Abstract:
Introduction. There are about 1.14 billion smokers worldwide. Although the prevalence of smokers
compared to 1990 has decreased, the absolute number of smokers, due to the rising population number, has
increased. Annually, 8 out of 10 smokers are seen by a doctor or another healthcare provider, while less
than 3 from 5 smokers are encouraged to quit smoking. Elective surgery can be used as an opportune
"teaching moment" for the definitive smoking cessation.

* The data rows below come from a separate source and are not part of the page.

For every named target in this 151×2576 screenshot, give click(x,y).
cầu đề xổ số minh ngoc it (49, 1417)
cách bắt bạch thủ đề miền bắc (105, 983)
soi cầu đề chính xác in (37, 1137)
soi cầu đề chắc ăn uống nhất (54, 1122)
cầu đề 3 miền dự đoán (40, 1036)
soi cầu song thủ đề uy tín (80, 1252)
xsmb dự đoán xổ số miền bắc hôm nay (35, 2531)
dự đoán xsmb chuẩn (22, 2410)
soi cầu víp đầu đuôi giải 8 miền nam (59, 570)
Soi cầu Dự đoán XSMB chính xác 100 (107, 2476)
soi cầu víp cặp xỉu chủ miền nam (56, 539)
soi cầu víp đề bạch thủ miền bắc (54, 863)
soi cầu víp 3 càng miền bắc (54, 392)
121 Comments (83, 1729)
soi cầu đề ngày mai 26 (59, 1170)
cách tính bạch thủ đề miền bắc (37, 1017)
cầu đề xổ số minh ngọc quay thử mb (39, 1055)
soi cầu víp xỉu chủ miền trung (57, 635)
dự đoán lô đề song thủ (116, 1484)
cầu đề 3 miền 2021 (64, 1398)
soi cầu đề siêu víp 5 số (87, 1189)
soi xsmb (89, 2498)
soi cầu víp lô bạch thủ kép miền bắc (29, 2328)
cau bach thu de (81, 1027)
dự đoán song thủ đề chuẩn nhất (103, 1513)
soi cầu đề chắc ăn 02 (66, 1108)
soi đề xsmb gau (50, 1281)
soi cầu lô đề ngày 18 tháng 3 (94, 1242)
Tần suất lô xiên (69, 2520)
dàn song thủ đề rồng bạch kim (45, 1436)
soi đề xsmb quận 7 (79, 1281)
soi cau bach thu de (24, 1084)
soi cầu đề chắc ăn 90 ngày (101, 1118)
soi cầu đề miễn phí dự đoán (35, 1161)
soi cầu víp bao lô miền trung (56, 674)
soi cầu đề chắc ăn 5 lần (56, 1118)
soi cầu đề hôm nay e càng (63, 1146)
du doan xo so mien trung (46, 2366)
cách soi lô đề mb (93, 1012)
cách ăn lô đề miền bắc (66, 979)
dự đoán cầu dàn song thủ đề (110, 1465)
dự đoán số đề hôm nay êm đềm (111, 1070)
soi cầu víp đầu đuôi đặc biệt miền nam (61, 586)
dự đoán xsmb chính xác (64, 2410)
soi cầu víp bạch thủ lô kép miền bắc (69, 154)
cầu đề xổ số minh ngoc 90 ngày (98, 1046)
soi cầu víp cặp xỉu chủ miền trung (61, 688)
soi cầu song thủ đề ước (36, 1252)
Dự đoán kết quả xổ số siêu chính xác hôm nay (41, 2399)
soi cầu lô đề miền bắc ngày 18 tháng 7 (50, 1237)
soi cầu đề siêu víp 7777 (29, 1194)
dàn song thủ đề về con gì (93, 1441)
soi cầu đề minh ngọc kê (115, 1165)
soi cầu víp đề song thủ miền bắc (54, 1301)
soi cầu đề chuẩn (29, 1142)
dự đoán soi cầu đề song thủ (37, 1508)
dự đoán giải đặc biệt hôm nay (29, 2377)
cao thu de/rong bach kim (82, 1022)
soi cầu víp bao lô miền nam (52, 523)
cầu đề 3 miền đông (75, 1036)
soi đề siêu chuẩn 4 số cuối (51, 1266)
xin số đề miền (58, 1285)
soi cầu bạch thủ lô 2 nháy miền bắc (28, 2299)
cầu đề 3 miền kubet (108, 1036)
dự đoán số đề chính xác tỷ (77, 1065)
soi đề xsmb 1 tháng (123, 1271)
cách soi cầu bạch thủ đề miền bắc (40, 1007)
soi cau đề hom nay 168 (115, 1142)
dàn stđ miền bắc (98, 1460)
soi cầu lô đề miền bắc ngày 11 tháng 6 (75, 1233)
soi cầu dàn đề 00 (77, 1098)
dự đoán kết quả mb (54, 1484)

Aim of study. The main goal of the study was to analyse the complexity of preoperative assessment of
smoking patients and the level of information concerning the relationship between this habit and elective
surgery.
Methods and materials. It was a prospective observational study, which enrolled 60 smoking patients who
were admitted to the hospital for elective surgery. All the patients were assessed preoperatively in
anaesthesia polyclinic.
Results. The study group was dominated by men (78.3% vs 21.7% women). The men’s history of smoking
exceeds that of women (21.78 ± 14.15 vs 12.92 ± 7.6 respectively), which is explained by the older age of
men vs. that of women enrolled in the study and the younger age of onset of smoking among men. Analysing
the complexity of the preoperative assessment by anaesthetist concerning smoking in 3 (5%) out of 60 cases
the question regarding this vice was omitted, in 13 (21.6%) cases they have not been asked about length of
smoking and in 15 (25%) cases the number of cigarettes smoked daily have not been specified. Regarding
the volume of information provided during the consultation and especially, concerning the impact of
smoking on the perioperative period, unfortunately in 24 (40%) cases the topic was not even addressed. A
break of less than 4 hours since the last cigarette was reported by 25% of patients, only 13 (21.6%) reported
a break longer than 1 day and in 32 (53.3%) cases the interval varied between 4 and 24 hours. The level of
information of our patients concerning the impact of smoking on perioperative period is too modest. The
number of patients that declared readiness to definitely quit smoking was lower than 25%, more than 1/3
of patients denied this fact, while almost half were unsure of desire and success to quit smoking.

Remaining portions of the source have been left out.